#629

Allez, juste pour la frime: Delia Sherman a traduit en Anglais une de mes notes de lecture. Impression assez insolite, que de se lire dans une autre langue.

Just read: A Scholar of Magics by Caroline Stevermer.

Newly published, this is a sequel to one of my favorite novels of the past few years, A College of Magics (reader’s report in my Cartographie du merveilleux from Folio-SF, sold in the best bookstores!) Set several years later, it

takes us back to a Europe at the end of the 19th century, subtly shifted by the established existance of magic. This time, the action takes place not in Europe and the Norman college of magic for young girls, but in the United Kingdom and in the bosom of the triple university of Glasscastle, a kind of Oxford of magic, reserved for boys. Jane, who in the first novel was a student at Greenlaw, has become a professor of mathematics there, but journeys to Glasscastle where her brother Robert is one of the august teacher-searchers. The ostensible purpose for her visit is to see her family and to visit the famous English university. In truth, Jane is on a mission to contact Professor Fell, a local scholar who has recently discovered that he must become the new Warden of the West. (Jane’s protegee, the young duchess Faris, had become the Warden of the North at the end of A College of Magics.) But Fell obstinately refuses to yield to the pressure. He accepts that one day he’ll have to accept the mantle of Warden, but not before deciphering a mysterious mental message he has received ordering him to look to the clocks. Who has given him this mission, and to what end? As it happens, he knows the answer to the second: question, but not to the first—until the no less mysterious appearance of two cards stamped with the arms of the founder of Glasscastle, the great Professor Upton, gives him a clue. For the rest, this novel is a delightful chase between men in bowler hats, a megalomaniac professor, a weapon of mass destruction, and several university/government counterplots. Plus, at the center of all these intrigues, an American cow-boy, engaged for his skill at shooting, but fascinated by the scholarly world of the university. An automobile, church chants, cups of tea, old books, immense parks, ancient legends, old professors stuffed with pretention, sexist predjudices, humans transformed into animals, a wizard’s labyrinth, and enchanted dungeons: perfect happiness.
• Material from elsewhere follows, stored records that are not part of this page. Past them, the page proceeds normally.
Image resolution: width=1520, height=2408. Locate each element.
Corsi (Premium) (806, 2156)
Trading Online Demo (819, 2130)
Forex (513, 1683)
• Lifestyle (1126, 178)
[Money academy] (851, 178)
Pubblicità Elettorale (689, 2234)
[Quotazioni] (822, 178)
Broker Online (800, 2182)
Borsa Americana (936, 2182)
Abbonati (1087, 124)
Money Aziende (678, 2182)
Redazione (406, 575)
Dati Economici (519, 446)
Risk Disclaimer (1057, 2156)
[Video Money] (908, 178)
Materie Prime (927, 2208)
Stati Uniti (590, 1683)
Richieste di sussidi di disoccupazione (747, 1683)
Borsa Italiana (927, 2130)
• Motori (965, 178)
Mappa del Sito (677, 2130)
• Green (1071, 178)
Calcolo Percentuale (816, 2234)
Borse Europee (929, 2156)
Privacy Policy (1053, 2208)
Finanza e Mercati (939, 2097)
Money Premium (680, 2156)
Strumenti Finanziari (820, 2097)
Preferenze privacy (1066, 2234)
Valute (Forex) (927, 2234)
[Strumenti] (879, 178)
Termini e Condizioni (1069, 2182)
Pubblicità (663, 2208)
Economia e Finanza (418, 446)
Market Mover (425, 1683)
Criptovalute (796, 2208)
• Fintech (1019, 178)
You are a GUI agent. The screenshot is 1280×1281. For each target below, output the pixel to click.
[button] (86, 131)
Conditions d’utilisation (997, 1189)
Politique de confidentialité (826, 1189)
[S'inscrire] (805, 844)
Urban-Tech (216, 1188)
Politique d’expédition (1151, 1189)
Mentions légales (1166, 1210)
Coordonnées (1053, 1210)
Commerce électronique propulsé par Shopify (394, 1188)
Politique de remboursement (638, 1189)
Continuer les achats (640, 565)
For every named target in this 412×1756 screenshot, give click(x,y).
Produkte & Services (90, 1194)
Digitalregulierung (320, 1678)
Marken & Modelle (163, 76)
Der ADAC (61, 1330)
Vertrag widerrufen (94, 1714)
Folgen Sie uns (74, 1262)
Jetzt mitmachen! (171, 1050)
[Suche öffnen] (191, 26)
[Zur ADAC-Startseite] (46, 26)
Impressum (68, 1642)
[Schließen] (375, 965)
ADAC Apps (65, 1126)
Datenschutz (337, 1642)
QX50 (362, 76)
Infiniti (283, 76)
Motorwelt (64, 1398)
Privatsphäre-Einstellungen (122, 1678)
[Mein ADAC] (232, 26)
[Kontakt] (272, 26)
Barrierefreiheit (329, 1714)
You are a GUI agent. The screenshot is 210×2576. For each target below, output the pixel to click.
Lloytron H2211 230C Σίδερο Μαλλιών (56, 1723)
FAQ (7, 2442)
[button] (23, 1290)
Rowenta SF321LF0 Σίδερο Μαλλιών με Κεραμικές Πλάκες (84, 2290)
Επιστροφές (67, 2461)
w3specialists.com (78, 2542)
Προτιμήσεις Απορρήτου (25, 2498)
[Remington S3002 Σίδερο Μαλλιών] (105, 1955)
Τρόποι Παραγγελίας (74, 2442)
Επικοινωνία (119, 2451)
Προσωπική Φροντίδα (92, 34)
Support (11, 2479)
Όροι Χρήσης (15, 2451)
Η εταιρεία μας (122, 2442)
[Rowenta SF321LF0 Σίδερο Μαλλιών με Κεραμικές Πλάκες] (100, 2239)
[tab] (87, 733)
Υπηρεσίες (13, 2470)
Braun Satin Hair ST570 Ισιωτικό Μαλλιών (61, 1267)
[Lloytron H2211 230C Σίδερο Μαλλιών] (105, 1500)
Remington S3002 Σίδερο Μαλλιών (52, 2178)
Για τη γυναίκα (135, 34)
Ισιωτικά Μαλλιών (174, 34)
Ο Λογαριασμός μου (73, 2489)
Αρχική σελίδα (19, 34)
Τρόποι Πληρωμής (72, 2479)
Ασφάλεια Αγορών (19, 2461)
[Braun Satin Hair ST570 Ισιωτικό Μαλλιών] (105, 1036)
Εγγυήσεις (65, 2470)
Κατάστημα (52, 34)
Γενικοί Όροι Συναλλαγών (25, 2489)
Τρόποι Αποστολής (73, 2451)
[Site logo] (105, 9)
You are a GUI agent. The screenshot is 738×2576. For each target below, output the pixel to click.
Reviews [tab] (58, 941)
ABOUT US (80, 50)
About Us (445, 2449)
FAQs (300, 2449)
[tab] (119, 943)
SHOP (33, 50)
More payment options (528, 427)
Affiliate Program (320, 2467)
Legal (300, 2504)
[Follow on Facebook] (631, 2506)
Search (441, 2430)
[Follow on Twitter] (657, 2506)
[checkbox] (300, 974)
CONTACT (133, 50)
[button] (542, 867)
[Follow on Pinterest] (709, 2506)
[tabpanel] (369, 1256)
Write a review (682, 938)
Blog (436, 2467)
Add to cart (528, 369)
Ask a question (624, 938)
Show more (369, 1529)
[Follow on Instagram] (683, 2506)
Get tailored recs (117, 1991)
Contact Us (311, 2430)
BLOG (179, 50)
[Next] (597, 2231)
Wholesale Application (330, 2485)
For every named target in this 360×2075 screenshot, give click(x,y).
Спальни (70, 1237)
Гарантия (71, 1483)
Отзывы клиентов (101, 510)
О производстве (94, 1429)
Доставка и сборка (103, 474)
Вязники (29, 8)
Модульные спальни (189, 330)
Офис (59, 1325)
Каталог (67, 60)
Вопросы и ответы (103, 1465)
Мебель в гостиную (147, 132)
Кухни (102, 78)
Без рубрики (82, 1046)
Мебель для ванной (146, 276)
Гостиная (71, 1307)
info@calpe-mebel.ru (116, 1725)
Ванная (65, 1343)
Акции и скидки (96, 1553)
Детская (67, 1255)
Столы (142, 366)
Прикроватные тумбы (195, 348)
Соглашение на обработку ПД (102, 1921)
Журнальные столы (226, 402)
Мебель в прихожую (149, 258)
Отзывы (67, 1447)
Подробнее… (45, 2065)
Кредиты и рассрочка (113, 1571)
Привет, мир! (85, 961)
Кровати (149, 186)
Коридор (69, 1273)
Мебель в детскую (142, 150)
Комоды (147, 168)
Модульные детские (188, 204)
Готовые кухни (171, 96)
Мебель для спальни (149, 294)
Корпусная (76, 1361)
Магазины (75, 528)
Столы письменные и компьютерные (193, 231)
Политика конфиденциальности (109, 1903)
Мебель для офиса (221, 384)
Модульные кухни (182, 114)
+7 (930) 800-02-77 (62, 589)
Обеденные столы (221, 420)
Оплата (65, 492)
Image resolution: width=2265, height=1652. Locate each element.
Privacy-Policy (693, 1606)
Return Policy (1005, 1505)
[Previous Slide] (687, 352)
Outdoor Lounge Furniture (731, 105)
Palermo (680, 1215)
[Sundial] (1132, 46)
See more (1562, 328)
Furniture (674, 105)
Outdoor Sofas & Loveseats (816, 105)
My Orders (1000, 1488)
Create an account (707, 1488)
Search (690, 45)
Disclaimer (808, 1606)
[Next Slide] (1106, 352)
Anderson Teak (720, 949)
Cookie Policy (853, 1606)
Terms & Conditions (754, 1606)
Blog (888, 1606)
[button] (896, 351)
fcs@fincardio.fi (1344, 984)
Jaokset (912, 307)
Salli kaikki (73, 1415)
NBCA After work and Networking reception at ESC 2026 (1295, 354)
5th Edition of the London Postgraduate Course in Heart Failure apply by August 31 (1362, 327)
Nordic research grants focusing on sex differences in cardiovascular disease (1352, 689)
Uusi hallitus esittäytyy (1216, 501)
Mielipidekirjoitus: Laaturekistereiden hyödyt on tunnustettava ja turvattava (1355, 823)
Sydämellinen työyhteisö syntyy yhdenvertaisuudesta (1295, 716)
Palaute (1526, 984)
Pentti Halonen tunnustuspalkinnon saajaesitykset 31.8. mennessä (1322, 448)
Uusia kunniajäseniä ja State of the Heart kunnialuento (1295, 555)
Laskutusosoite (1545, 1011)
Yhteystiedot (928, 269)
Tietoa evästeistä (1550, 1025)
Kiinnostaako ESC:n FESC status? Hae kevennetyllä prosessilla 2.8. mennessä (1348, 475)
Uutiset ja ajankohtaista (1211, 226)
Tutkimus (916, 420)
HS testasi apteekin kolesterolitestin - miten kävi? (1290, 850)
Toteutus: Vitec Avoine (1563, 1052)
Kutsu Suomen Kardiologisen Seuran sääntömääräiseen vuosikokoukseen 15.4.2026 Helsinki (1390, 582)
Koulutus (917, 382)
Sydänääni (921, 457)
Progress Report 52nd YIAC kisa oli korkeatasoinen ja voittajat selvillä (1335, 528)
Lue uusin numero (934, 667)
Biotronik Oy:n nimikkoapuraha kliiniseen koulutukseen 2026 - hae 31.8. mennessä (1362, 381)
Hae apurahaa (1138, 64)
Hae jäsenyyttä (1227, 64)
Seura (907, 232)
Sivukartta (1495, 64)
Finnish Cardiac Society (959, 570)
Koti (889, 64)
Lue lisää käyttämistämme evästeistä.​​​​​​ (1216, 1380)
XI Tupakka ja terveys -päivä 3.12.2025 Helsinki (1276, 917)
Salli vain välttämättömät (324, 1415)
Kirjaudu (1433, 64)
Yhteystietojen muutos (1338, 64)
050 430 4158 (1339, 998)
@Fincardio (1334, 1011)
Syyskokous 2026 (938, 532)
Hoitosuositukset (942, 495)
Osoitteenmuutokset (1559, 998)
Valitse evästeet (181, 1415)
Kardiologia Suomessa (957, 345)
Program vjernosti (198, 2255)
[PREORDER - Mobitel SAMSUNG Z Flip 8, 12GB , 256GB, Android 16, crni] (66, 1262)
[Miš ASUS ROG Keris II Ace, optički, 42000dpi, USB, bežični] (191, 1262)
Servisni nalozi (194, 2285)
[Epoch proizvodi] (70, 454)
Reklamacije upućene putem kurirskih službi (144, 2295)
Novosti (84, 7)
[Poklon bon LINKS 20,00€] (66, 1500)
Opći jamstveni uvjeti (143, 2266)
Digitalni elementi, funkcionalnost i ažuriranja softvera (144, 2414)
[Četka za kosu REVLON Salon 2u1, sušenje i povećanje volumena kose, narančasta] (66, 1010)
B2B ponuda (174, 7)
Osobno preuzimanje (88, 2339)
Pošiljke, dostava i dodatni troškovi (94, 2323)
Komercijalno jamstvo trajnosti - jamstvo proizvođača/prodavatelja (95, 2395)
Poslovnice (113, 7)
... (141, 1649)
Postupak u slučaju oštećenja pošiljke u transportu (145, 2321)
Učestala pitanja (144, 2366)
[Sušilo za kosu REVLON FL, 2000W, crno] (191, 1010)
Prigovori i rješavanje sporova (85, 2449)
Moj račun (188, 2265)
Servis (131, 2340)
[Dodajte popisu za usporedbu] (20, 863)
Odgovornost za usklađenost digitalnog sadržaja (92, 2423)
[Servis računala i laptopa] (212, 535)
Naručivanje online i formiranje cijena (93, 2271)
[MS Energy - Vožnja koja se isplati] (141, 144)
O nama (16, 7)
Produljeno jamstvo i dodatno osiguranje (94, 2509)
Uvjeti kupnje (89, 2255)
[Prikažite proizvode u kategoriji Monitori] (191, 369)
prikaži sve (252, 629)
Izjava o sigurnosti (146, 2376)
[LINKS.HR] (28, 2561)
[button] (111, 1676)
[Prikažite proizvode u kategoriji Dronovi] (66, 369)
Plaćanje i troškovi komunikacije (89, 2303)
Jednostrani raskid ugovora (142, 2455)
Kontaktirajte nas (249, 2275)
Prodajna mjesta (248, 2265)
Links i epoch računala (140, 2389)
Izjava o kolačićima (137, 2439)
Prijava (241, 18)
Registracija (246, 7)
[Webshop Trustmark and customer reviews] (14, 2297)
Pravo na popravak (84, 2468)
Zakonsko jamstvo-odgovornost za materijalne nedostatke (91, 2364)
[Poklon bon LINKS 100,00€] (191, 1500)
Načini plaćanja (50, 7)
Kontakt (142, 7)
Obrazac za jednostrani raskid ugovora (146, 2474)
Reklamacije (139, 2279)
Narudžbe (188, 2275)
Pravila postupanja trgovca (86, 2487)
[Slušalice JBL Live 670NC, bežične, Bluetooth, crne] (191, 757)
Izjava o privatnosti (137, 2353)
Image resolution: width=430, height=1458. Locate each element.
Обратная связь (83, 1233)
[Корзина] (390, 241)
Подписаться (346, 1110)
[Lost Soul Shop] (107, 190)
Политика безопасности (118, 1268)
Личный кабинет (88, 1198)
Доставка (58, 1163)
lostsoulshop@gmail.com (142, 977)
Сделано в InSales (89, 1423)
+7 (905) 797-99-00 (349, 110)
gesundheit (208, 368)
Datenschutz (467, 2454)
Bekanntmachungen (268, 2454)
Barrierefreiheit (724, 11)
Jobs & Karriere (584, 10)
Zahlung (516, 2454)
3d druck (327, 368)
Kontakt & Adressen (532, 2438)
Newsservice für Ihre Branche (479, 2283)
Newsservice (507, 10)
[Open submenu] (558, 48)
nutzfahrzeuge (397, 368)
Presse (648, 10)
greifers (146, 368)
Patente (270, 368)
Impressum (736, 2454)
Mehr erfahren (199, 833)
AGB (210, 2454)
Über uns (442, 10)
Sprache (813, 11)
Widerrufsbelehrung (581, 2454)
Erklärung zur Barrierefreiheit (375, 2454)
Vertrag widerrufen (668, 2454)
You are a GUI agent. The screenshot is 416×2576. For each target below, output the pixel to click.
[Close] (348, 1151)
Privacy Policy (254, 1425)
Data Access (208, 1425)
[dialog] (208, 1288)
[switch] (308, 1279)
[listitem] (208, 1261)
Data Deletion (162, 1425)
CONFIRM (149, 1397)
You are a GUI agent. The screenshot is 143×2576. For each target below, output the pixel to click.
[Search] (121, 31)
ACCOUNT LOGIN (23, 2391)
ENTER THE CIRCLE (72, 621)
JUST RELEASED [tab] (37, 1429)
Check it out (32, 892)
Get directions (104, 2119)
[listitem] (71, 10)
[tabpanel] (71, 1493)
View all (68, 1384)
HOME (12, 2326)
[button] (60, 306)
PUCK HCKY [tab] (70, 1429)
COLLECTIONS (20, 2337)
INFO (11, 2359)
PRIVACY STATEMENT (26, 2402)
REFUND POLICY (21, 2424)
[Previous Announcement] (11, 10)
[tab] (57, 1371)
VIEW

As always with Stevermer, the humor is light, the charms refined, the historical touches precise and archaic. From my point of view, this is the kind of fantasy which is the most powerful, the most captivating, the most attractive, perhaps even more so than the “urban fantasy” of which I speak so often. I found in this novel at the same time the fascination of James Stoddard’s diptyque on the High House, the playful preciosities of the book Stevermer has written with Wrede (the sequel to which will be out soon, that’s jolly good!) and the “fantasy of manners” of Ellen Kushner and Delia Sherman. In short: all my favorite things.